Food and alcohol disturbance by athlete status: the roles of drive for thinness, drive for muscularity, and sex
Published in Journal of American College Health, 2021
Madeline Palermo, Emily M. Choquette, Erica Ahlich, Diana Rancourt
Athlete-specific hypotheses were not supported for FAD – Diet & Exercise, but an overall main effect did emerge such that greater drive for thinness was associated with more FAD – Diet & Exercise. This is consistent with previous eating disorder literature demonstrating drive for thinness as a risk factor for disordered eating behaviors.17,18 While drive for thinness has been observed in female athletes16 there is limited evidence to suggest that female athletes report higher drive for thinness than non-athletes.
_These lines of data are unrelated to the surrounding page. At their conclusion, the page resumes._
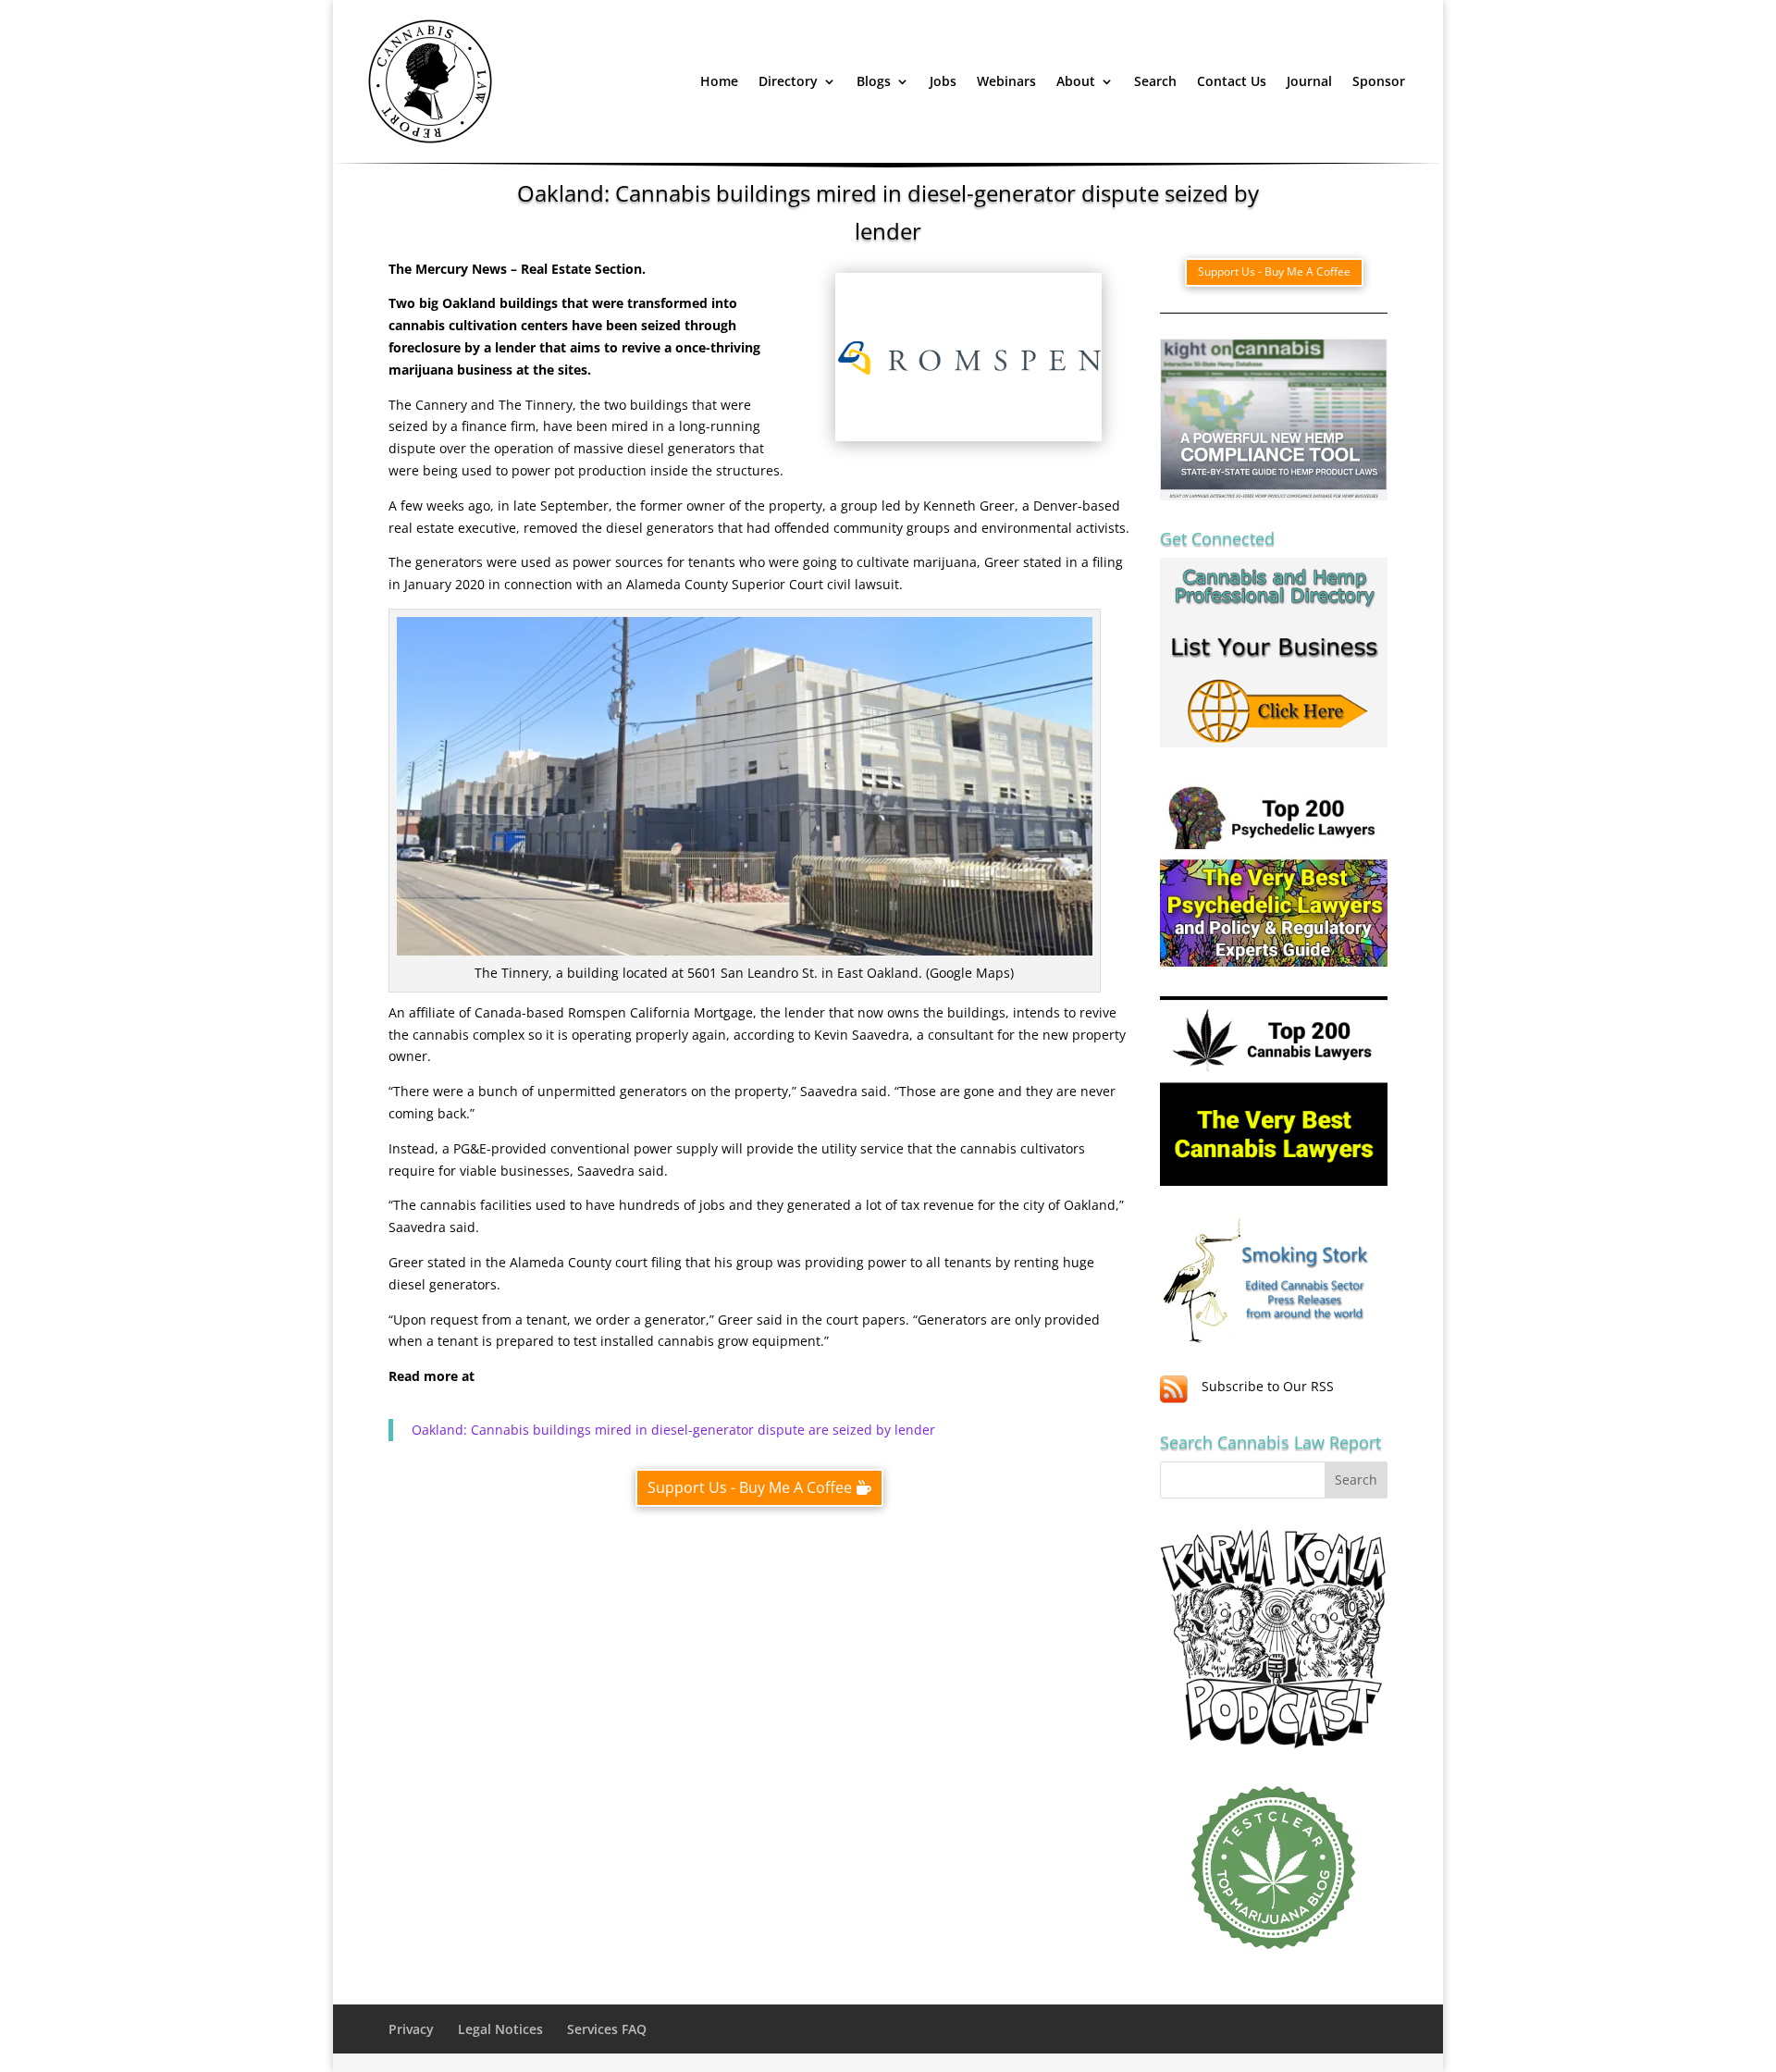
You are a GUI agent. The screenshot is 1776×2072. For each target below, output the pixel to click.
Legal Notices (500, 2029)
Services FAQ (607, 2029)
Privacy (411, 2029)
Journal (1309, 81)
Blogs (874, 81)
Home (719, 81)
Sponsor (1378, 81)
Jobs (943, 81)
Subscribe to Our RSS (1268, 1386)
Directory (788, 81)
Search (1155, 81)
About (1075, 81)
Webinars (1006, 81)
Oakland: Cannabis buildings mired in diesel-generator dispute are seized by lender (673, 1429)
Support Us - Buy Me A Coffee (750, 1487)
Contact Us (1231, 81)
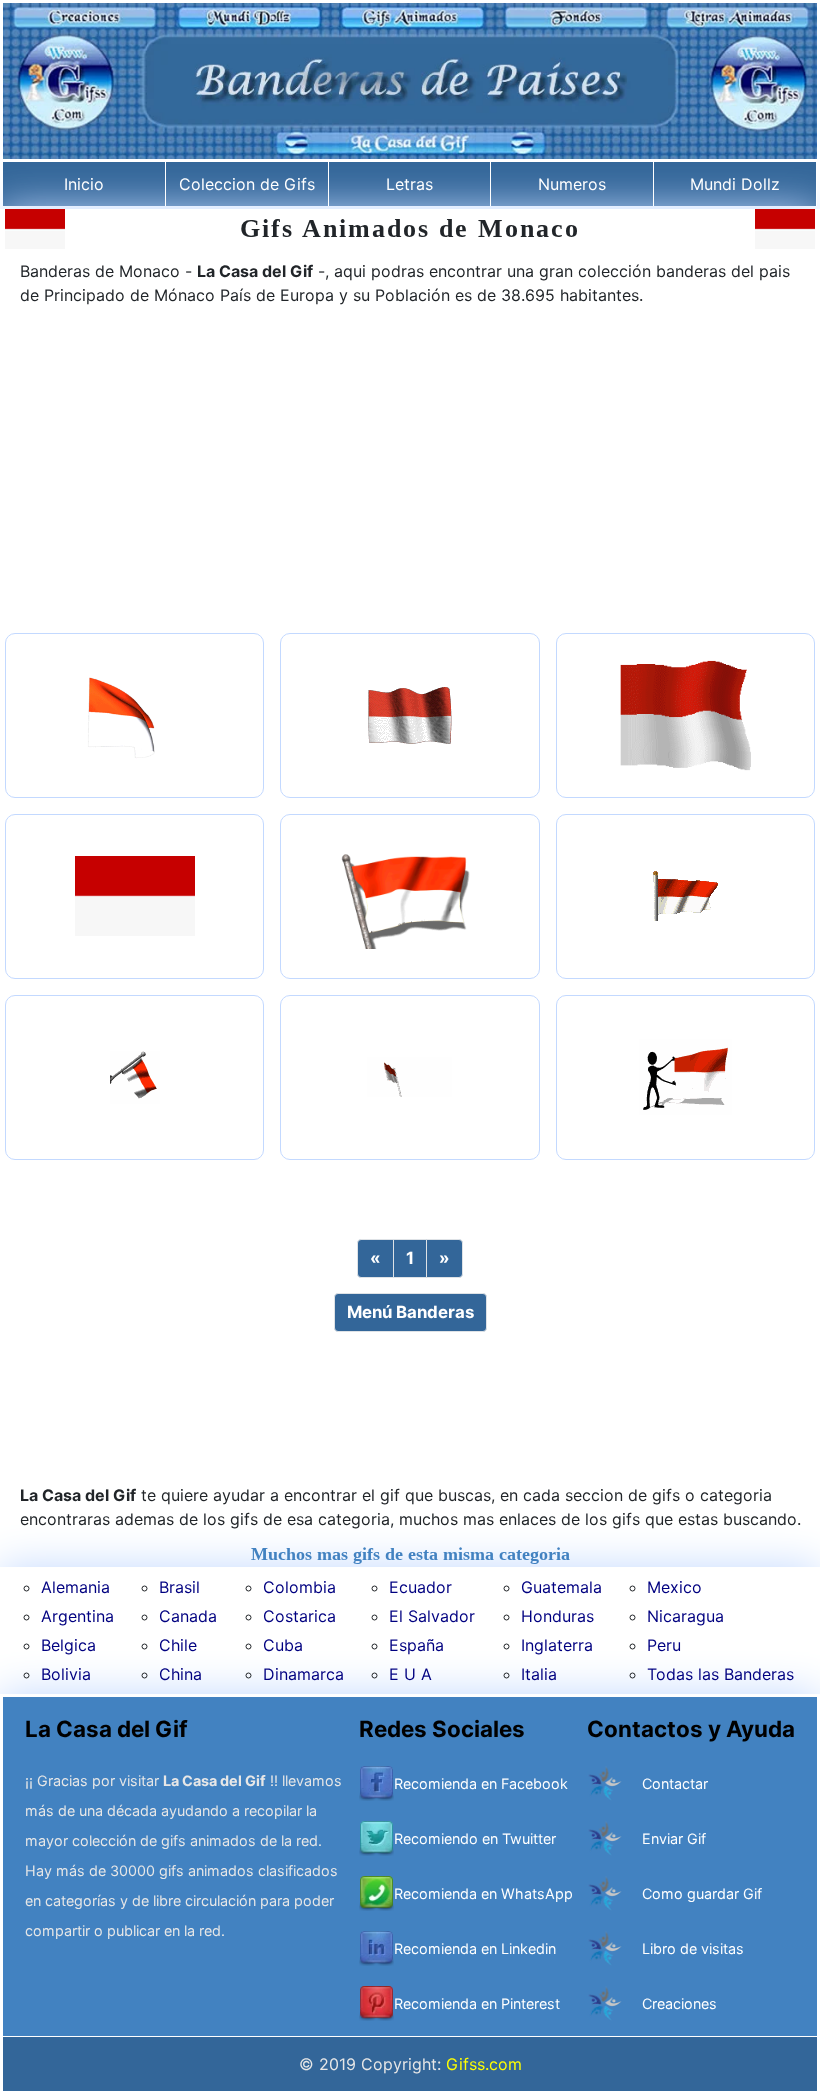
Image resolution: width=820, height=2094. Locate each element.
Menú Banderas (410, 1312)
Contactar (675, 1783)
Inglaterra (557, 1645)
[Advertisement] (410, 472)
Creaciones (679, 2003)
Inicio (84, 184)
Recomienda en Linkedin (475, 1948)
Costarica (299, 1616)
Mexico (674, 1587)
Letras (409, 184)
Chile (178, 1645)
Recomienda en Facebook (481, 1783)
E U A (410, 1674)
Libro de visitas (693, 1948)
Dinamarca (303, 1674)
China (180, 1674)
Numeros (572, 184)
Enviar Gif (674, 1838)
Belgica (68, 1645)
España (416, 1645)
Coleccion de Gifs (247, 184)
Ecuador (420, 1587)
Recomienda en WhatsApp (483, 1893)
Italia (539, 1674)
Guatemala (561, 1587)
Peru (664, 1645)
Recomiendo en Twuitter (475, 1838)
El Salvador (432, 1616)
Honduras (557, 1616)
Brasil (179, 1587)
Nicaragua (685, 1616)
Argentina (77, 1616)
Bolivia (66, 1674)
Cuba (283, 1645)
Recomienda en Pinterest (477, 2003)
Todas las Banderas (720, 1674)
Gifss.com (484, 2064)
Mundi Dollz (735, 184)
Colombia (299, 1587)
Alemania (75, 1587)
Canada (188, 1616)
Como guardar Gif (702, 1893)
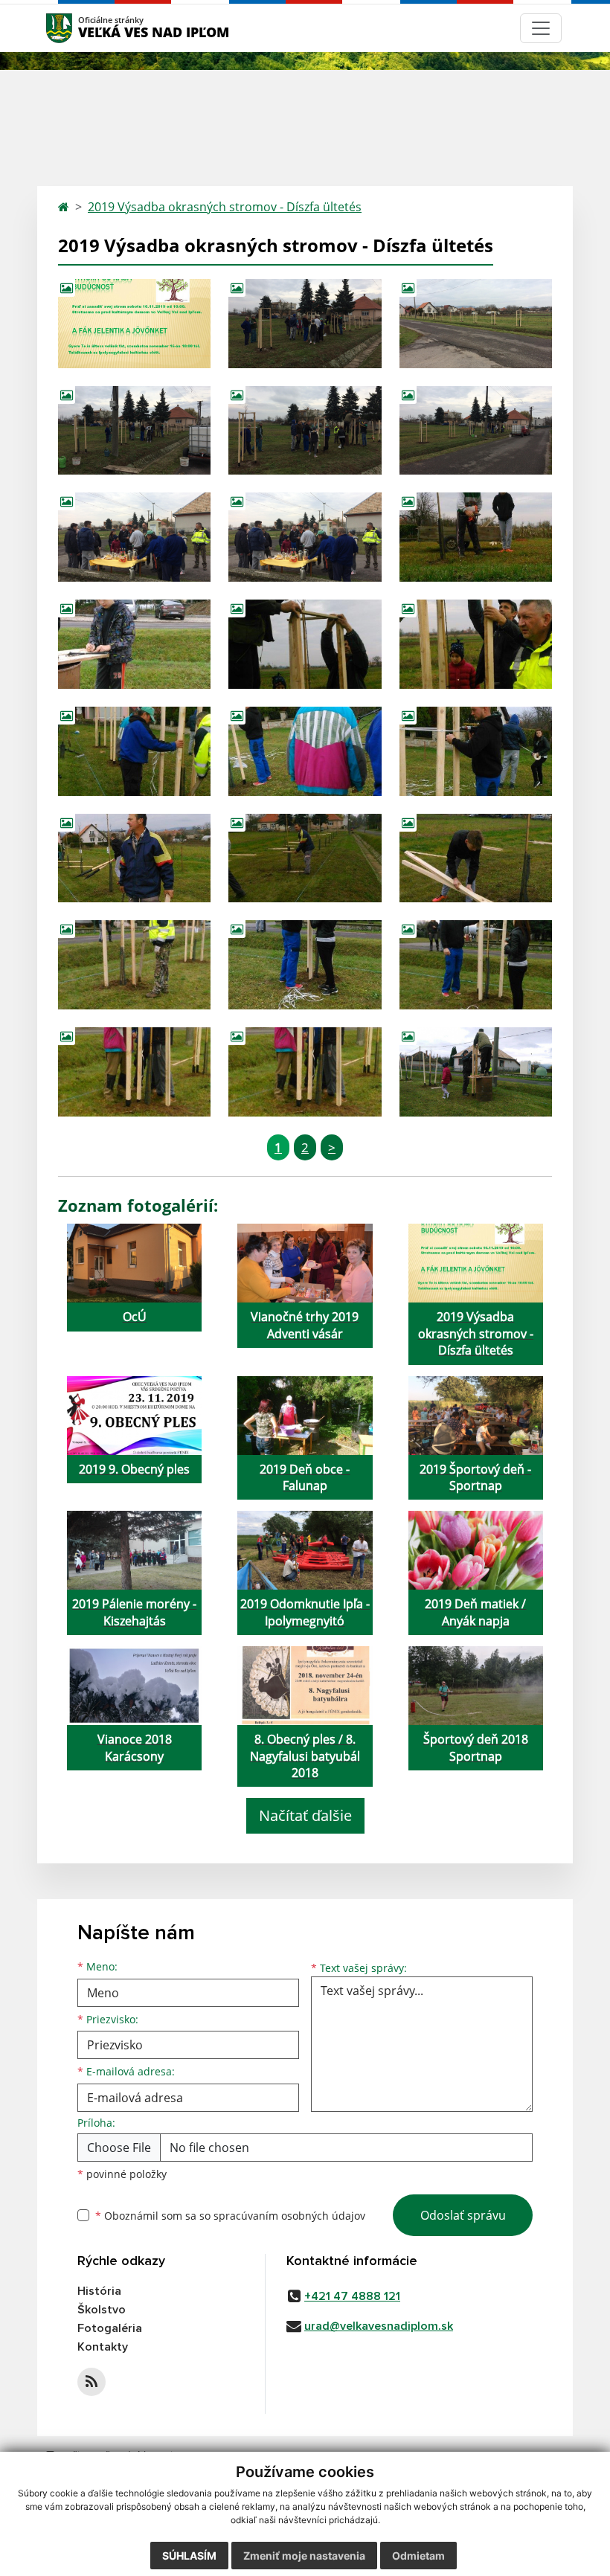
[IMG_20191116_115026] (475, 964)
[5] (475, 323)
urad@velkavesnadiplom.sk (378, 2326)
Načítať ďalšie (305, 1815)
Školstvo (101, 2310)
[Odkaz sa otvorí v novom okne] (91, 2382)
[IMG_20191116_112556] (304, 858)
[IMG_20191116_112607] (475, 858)
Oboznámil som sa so (230, 2216)
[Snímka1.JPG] (134, 323)
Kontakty (102, 2347)
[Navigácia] (541, 28)
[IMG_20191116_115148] (475, 1072)
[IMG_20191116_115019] (304, 964)
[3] (475, 430)
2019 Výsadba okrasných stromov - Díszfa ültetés (225, 207)
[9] (304, 430)
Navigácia (81, 28)
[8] (134, 537)
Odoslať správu (463, 2215)
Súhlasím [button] (189, 2555)
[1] (304, 323)
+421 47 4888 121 (352, 2296)
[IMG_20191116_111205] (475, 537)
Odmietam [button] (418, 2555)
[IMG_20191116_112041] (304, 644)
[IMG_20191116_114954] (134, 964)
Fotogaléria (109, 2328)
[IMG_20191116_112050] (475, 644)
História (99, 2291)
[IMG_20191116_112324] (134, 858)
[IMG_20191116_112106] (475, 751)
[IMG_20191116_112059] (134, 751)
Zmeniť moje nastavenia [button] (304, 2555)
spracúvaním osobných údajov (289, 2216)
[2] (134, 430)
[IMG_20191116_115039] (134, 1072)
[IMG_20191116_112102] (304, 751)
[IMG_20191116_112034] (134, 644)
Consistent with previous literature,40 in our sample both athletes and non-athletes endorsed similar levels of drive for thinness, which may explain why athlete status did not moderate this association. Additionally, some research suggests that participating in college athletics is protective against disordered eating behaviors,11,41,42 which may explain why our athlete-specific hypotheses were not supported. Although athletes may have been engaging in drinking behaviors, their status as an athlete may have reduced the likelihood that they would engage in disordered eating behaviors to compensate for the alcohol consumption. Another possibility is that athlete status may protect against engaging in drinking behaviors (and therefore protect against FAD) since athletes could be concerned about the impact of alcohol on their sport performance. While the FAD – Diet & Exercise behaviors are comparably the least maladaptive of the various FAD behaviors, more research is needed to understand the extent to which FAD-related diet and exercise behaviors are maladaptive (e.g., compulsive) and separate from athletes’ expected sport participation (e.g., additional unnecessary workouts).